▸ **Stored data**
┏━━

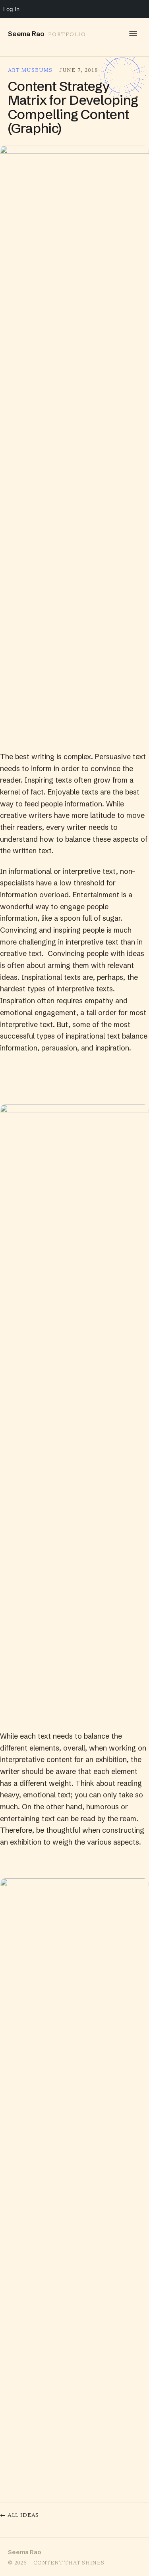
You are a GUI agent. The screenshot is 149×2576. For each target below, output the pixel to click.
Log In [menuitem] (11, 9)
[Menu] (133, 33)
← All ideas (19, 2515)
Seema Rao (24, 2552)
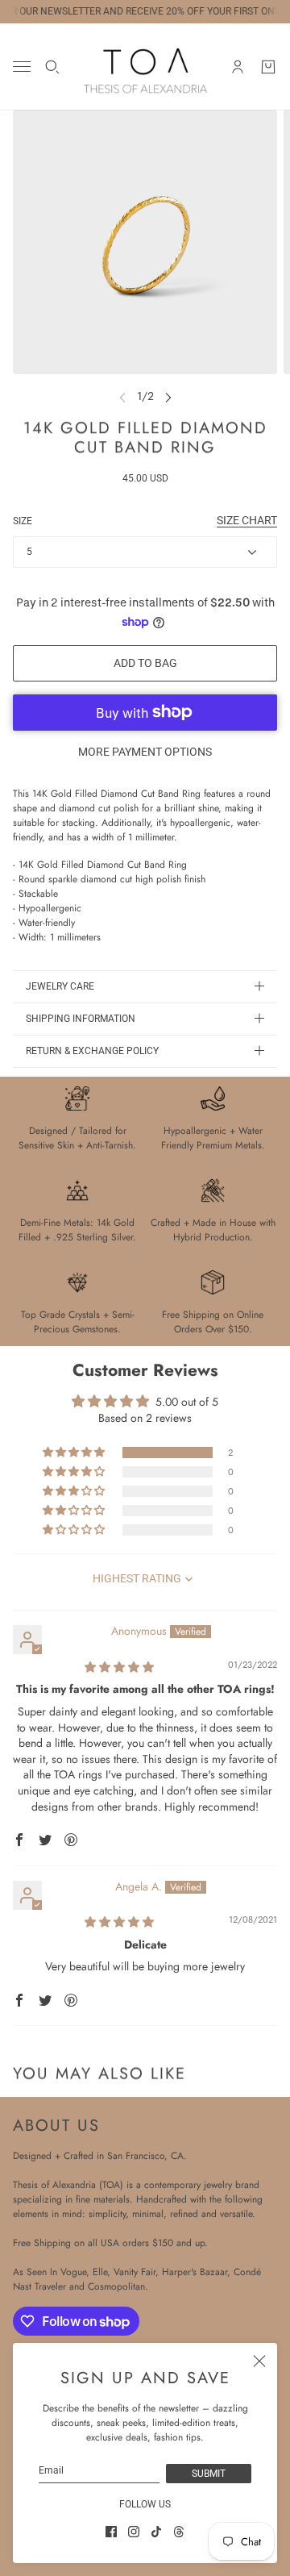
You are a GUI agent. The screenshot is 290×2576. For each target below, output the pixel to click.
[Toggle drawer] (22, 66)
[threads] (179, 2532)
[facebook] (111, 2532)
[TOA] (145, 66)
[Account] (237, 67)
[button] (75, 1452)
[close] (259, 2361)
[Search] (52, 67)
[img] (119, 1667)
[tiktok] (156, 2532)
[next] (168, 396)
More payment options (145, 751)
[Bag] (268, 67)
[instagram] (134, 2532)
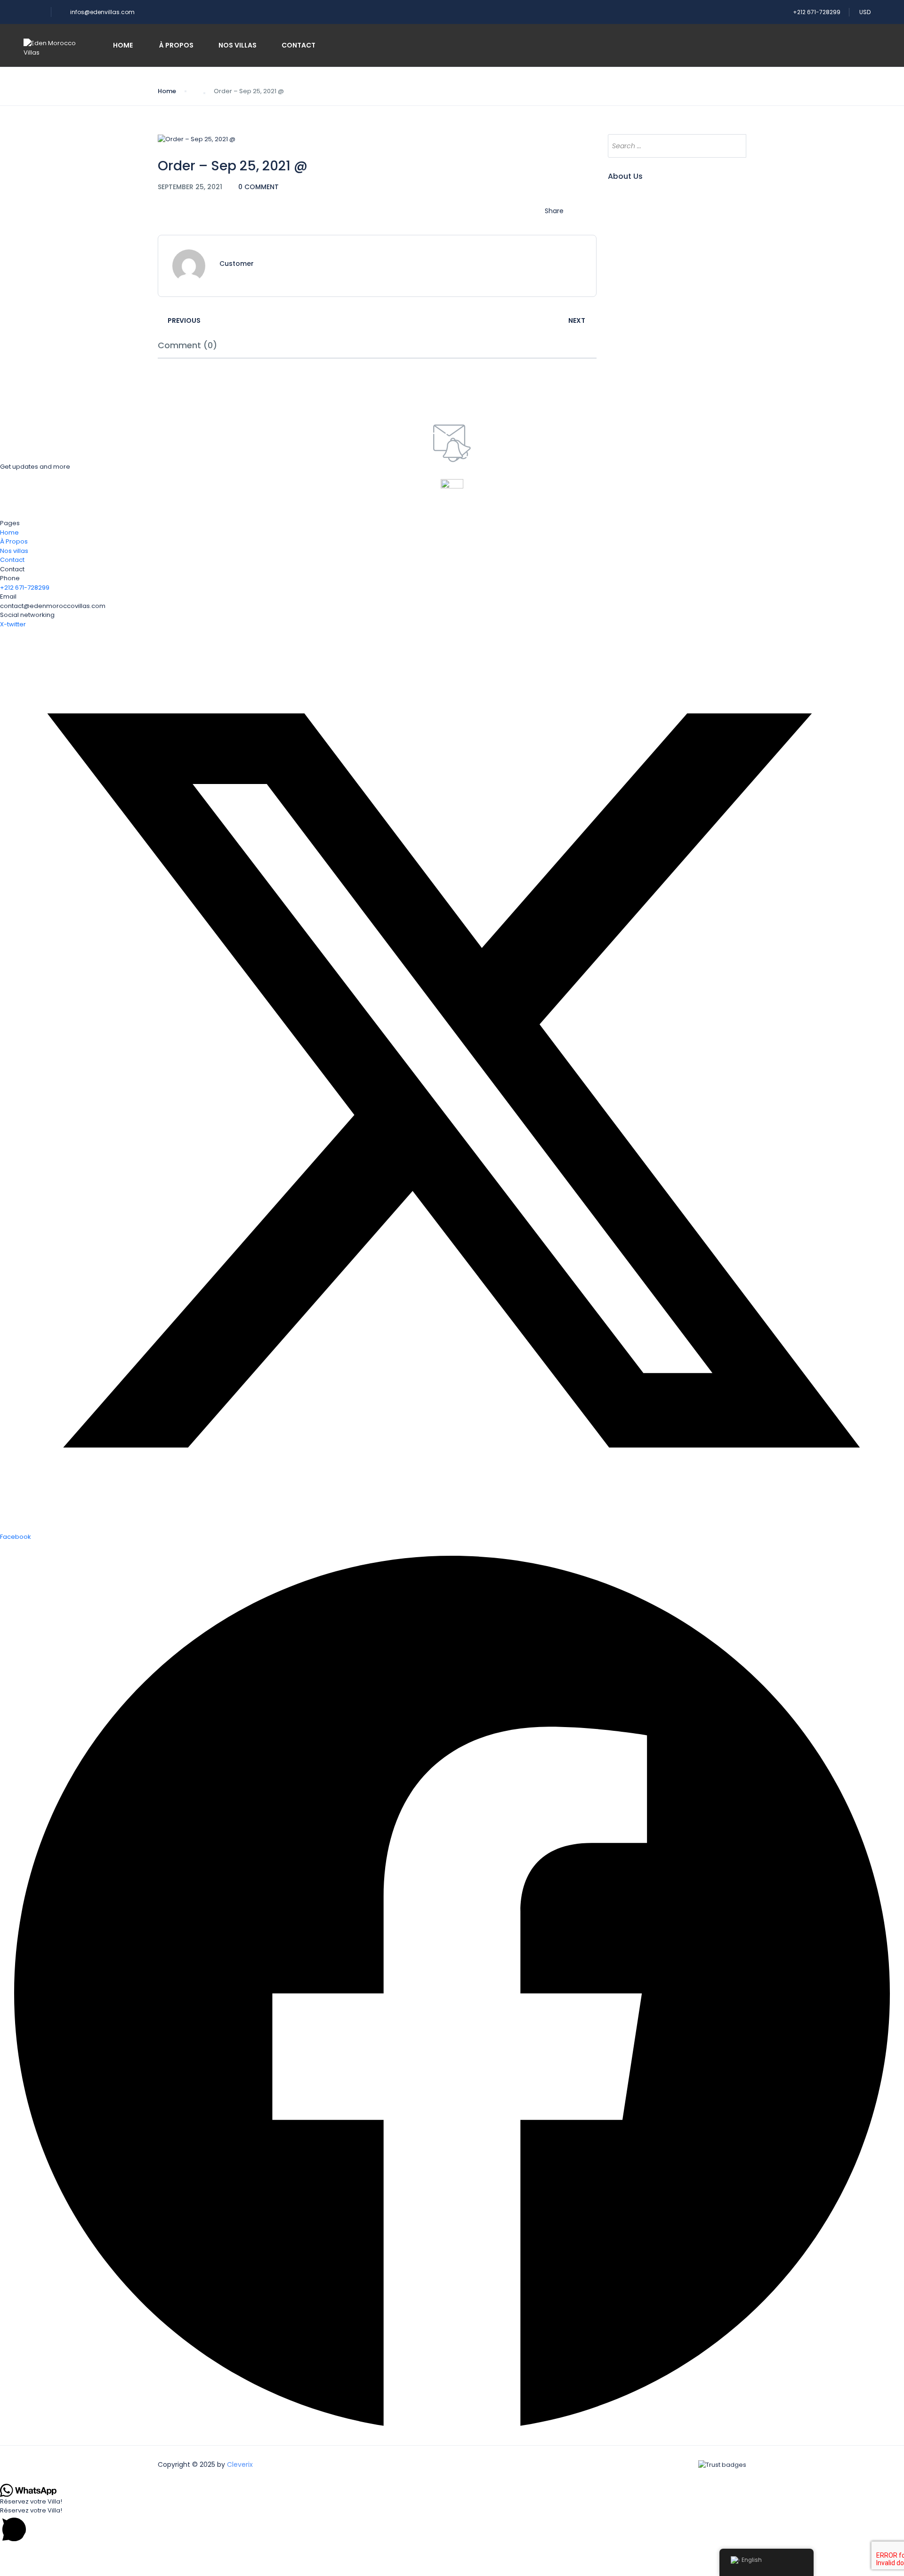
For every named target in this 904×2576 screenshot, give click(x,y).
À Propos (176, 45)
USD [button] (865, 12)
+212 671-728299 (816, 12)
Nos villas (237, 45)
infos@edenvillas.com (102, 12)
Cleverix (240, 2464)
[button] (452, 2525)
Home (123, 45)
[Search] (734, 145)
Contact (298, 45)
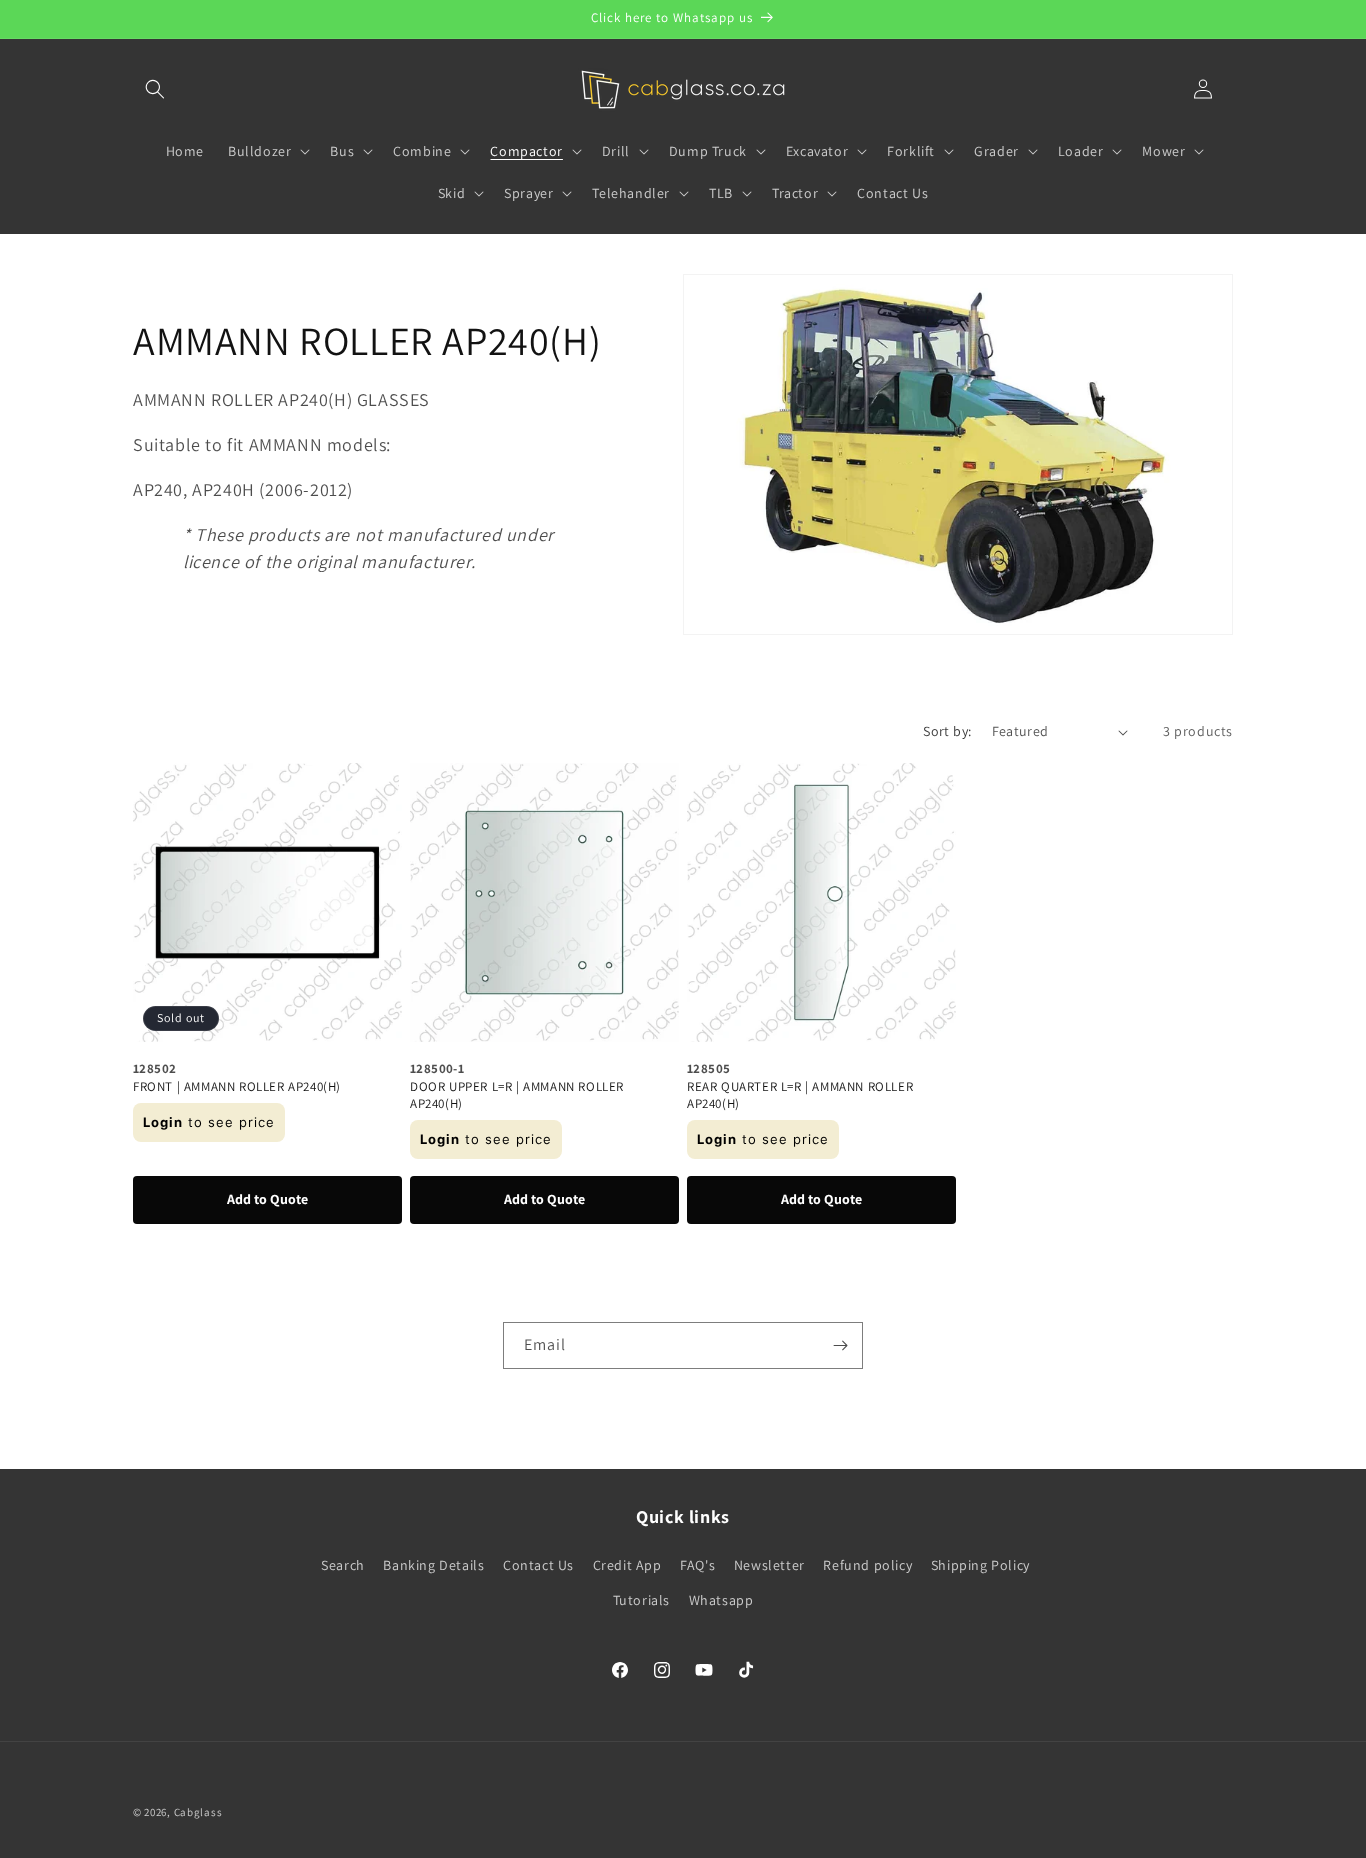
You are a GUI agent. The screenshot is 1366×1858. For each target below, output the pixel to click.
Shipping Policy (980, 1565)
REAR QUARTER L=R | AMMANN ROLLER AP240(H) (800, 1095)
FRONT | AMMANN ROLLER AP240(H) (237, 1087)
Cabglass (198, 1812)
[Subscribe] (840, 1345)
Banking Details (433, 1565)
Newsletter (769, 1565)
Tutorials (641, 1600)
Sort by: (947, 731)
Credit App (627, 1565)
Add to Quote (267, 1199)
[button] (155, 89)
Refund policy (867, 1565)
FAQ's (697, 1565)
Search (343, 1565)
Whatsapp (721, 1600)
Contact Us (538, 1565)
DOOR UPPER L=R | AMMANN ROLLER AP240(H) (517, 1095)
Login (163, 1122)
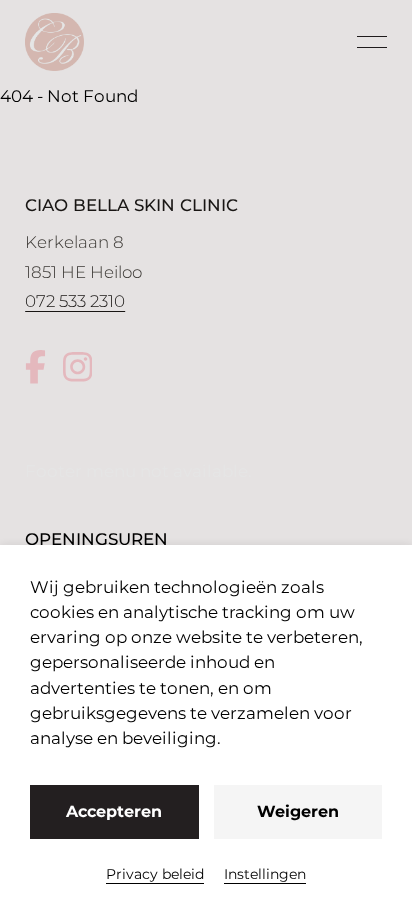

┗━━

▸ **Exercise objective**
Search the data above for the string "AMMANN" and return every line that has it.

▸ **Your response**
REAR QUARTER L=R | AMMANN ROLLER AP240(H) (800, 1095)
FRONT | AMMANN ROLLER AP240(H) (237, 1087)
DOOR UPPER L=R | AMMANN ROLLER AP240(H) (517, 1095)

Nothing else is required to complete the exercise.